TASK PROMPT: Copy the lines below exactly, starting with the first one and going on through the line that contains "will [449, 106].".
---- ENTRIES SUPPLIED
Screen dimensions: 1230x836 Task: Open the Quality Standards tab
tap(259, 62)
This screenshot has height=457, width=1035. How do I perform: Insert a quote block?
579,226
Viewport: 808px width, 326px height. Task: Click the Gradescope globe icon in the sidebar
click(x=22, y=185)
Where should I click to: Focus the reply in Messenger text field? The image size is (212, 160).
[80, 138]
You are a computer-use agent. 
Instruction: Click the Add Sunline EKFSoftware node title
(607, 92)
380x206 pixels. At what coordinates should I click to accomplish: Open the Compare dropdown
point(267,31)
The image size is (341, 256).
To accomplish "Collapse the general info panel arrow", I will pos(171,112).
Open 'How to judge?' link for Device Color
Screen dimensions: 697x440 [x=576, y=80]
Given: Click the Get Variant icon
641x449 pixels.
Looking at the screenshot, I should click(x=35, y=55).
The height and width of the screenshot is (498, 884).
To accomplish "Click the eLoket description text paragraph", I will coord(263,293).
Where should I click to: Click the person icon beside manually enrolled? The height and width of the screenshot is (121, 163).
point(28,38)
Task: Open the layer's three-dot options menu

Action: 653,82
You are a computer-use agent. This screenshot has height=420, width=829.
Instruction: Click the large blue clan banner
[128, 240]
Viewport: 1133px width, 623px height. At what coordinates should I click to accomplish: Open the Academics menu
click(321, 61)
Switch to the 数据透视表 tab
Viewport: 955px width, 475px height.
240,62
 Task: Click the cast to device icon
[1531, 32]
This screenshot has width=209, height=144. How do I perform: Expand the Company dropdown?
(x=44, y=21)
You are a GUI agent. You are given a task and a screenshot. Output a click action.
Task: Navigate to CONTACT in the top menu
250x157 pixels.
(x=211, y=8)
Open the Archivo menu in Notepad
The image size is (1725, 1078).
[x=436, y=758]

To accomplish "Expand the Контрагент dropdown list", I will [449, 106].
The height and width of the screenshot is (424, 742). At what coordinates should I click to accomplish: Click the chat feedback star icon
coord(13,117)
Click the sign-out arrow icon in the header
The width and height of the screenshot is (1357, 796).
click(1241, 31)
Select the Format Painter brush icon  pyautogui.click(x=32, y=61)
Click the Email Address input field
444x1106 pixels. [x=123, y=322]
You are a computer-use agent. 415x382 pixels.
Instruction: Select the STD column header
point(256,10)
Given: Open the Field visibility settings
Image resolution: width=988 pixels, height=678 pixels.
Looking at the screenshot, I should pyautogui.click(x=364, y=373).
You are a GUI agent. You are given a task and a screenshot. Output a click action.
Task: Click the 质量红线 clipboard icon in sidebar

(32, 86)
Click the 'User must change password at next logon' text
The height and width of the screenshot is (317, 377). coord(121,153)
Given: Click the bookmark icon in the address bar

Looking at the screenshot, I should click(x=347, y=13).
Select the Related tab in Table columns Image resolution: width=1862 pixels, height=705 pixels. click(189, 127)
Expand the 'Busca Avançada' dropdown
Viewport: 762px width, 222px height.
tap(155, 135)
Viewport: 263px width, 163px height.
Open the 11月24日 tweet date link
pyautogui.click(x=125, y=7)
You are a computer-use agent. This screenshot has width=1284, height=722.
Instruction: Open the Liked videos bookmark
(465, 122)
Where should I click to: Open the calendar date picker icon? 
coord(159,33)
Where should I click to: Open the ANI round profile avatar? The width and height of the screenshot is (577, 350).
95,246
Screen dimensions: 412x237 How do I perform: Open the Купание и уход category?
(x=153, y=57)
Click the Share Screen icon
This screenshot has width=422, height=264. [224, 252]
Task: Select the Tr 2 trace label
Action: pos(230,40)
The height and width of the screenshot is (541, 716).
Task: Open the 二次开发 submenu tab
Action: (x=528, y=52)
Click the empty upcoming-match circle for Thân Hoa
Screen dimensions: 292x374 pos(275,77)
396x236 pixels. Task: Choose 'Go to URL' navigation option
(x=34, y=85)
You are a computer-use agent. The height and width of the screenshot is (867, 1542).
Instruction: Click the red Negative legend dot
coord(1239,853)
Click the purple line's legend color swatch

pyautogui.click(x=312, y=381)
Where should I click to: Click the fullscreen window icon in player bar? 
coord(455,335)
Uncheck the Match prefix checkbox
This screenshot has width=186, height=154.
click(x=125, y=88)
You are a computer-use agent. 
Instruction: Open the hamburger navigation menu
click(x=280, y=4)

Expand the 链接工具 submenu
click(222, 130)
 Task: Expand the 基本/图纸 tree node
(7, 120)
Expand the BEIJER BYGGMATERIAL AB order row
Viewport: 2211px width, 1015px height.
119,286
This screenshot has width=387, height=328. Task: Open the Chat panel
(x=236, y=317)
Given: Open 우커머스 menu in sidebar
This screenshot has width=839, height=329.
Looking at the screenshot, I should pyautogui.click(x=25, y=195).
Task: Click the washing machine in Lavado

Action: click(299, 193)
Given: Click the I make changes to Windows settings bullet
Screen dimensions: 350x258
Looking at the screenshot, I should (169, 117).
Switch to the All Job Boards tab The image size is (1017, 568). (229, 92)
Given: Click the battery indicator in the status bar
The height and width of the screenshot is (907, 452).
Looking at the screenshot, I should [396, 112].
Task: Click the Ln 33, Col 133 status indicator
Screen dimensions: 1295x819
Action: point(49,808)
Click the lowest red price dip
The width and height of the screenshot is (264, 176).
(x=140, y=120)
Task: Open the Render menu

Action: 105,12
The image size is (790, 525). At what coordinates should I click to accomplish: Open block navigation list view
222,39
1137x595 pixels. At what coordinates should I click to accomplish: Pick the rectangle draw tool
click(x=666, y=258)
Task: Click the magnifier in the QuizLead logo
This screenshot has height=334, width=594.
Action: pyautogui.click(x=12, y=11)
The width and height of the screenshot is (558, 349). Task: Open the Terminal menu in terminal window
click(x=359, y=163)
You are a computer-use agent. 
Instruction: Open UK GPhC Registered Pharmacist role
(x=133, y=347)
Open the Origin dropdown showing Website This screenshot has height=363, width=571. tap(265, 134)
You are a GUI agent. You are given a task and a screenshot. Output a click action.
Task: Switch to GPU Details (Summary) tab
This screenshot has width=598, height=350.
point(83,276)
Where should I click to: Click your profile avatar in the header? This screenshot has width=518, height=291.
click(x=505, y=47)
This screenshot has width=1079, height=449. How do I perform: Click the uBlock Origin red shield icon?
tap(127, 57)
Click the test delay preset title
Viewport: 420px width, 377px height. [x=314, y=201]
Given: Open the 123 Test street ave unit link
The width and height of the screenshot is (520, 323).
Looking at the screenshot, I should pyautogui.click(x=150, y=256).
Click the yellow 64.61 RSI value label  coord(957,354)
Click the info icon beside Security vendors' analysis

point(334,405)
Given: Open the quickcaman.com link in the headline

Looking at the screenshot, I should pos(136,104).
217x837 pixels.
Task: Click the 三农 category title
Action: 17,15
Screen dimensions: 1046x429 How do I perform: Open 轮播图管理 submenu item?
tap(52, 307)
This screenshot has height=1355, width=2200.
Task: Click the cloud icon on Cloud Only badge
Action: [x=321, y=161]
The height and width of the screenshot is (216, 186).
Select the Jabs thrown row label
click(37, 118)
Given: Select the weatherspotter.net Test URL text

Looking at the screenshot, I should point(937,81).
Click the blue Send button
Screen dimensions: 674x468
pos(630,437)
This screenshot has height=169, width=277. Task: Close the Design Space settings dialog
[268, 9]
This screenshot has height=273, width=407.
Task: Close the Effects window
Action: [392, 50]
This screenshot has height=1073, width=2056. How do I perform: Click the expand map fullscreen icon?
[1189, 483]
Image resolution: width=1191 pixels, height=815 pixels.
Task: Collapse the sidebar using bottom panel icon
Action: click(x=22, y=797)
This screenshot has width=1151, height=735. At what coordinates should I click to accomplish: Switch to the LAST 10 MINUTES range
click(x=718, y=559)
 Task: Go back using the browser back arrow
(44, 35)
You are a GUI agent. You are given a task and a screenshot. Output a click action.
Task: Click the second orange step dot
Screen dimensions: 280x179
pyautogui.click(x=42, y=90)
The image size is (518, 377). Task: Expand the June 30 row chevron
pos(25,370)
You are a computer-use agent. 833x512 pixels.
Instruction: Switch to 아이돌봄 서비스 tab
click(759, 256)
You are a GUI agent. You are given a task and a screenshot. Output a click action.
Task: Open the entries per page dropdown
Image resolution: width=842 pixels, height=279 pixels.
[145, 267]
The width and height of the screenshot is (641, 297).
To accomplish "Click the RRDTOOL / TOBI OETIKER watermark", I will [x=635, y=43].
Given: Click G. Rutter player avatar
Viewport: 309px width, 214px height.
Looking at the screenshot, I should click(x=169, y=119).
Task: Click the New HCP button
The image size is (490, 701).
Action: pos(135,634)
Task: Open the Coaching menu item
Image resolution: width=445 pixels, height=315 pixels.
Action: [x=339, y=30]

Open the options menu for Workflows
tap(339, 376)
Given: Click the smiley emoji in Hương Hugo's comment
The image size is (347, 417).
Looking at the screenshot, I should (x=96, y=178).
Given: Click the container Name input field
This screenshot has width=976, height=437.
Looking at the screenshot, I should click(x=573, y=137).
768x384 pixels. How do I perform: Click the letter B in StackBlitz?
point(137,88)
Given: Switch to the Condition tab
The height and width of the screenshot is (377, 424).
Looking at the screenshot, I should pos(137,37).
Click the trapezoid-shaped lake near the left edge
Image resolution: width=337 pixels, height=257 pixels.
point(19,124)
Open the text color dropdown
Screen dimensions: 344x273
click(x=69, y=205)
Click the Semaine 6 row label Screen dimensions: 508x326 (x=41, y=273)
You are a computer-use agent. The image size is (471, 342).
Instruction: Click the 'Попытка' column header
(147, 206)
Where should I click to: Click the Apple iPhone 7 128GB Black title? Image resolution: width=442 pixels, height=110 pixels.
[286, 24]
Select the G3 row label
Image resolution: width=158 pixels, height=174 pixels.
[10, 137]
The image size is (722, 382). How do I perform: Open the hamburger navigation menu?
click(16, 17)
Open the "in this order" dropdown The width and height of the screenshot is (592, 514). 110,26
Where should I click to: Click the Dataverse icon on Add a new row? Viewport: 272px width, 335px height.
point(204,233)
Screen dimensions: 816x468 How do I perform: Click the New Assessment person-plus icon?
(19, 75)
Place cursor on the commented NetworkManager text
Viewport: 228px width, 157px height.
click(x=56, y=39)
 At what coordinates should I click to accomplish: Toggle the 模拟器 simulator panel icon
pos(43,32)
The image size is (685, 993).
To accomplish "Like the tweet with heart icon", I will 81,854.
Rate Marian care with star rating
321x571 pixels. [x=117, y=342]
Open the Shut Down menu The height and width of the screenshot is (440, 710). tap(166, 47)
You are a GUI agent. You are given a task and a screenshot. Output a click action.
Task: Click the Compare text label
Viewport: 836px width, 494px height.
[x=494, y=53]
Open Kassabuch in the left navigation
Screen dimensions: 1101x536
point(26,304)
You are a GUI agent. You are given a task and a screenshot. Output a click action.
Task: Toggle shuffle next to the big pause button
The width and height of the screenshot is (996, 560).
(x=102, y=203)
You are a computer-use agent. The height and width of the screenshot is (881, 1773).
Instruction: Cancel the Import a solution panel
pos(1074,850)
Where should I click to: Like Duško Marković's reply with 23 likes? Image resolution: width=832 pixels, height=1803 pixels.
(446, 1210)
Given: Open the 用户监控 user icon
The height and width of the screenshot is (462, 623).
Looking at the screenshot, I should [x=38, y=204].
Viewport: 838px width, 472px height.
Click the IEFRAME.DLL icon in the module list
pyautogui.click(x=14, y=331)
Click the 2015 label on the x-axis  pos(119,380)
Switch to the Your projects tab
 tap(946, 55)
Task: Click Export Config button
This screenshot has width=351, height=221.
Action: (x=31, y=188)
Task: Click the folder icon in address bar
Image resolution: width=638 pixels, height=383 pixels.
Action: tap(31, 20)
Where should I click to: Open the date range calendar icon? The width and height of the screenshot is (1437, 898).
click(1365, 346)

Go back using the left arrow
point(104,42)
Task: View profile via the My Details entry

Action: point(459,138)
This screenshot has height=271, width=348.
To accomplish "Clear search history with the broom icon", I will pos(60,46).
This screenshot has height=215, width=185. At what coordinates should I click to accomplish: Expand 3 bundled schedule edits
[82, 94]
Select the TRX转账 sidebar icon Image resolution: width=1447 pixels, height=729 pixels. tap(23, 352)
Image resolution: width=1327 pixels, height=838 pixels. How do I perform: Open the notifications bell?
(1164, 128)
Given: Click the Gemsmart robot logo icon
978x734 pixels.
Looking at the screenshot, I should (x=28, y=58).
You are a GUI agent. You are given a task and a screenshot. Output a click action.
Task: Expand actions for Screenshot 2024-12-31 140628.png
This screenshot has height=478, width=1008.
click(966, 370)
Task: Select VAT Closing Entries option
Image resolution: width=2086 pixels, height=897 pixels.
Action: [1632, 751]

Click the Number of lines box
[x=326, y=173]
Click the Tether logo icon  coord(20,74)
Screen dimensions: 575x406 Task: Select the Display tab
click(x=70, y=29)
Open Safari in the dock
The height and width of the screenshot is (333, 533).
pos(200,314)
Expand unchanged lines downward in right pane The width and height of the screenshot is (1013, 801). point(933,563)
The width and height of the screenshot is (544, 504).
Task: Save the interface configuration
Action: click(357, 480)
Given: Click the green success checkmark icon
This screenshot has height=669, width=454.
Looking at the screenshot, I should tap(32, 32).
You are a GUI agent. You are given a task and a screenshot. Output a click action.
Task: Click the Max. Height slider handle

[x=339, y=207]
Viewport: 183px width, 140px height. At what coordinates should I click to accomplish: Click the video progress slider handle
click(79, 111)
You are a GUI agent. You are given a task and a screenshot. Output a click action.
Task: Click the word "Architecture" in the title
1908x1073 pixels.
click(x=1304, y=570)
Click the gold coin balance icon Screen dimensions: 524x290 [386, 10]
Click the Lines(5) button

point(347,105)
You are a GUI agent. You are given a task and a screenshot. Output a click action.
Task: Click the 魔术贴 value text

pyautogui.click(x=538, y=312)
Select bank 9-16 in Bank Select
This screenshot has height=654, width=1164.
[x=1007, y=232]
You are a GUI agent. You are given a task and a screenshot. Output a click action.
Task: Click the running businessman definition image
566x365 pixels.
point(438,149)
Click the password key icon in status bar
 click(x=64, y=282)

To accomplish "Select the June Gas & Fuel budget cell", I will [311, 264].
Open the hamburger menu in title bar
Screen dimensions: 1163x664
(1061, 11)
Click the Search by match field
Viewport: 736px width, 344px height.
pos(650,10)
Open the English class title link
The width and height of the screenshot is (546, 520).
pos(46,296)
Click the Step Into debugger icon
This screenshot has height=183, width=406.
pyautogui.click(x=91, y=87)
--------
RESULT OF THIS EXERCISE:
Screen dimensions: 1230x836 Task: Open the Quality Standards tab
tap(259, 62)
This screenshot has height=457, width=1035. How do I perform: Insert a quote block?
579,226
Viewport: 808px width, 326px height. Task: Click the Gradescope globe icon in the sidebar
click(x=22, y=185)
Where should I click to: Focus the reply in Messenger text field? The image size is (212, 160).
[80, 138]
You are a computer-use agent. 
Instruction: Click the Add Sunline EKFSoftware node title
(607, 92)
380x206 pixels. At what coordinates should I click to accomplish: Open the Compare dropdown
point(267,31)
The image size is (341, 256).
To accomplish "Collapse the general info panel arrow", I will pos(171,112).
Open 'How to judge?' link for Device Color
Screen dimensions: 697x440 [x=576, y=80]
Given: Click the Get Variant icon
641x449 pixels.
Looking at the screenshot, I should click(x=35, y=55).
The height and width of the screenshot is (498, 884).
To accomplish "Click the eLoket description text paragraph", I will coord(263,293).
Where should I click to: Click the person icon beside manually enrolled? The height and width of the screenshot is (121, 163).
point(28,38)
Task: Open the layer's three-dot options menu

Action: 653,82
You are a computer-use agent. This screenshot has height=420, width=829.
Instruction: Click the large blue clan banner
[128, 240]
Viewport: 1133px width, 623px height. At what coordinates should I click to accomplish: Open the Academics menu
click(321, 61)
Switch to the 数据透视表 tab
Viewport: 955px width, 475px height.
240,62
 Task: Click the cast to device icon
[1531, 32]
This screenshot has width=209, height=144. How do I perform: Expand the Company dropdown?
(x=44, y=21)
You are a GUI agent. You are given a task and a screenshot. Output a click action.
Task: Navigate to CONTACT in the top menu
250x157 pixels.
(x=211, y=8)
Open the Archivo menu in Notepad
The image size is (1725, 1078).
[x=436, y=758]

To accomplish "Expand the Контрагент dropdown list", I will [449, 106].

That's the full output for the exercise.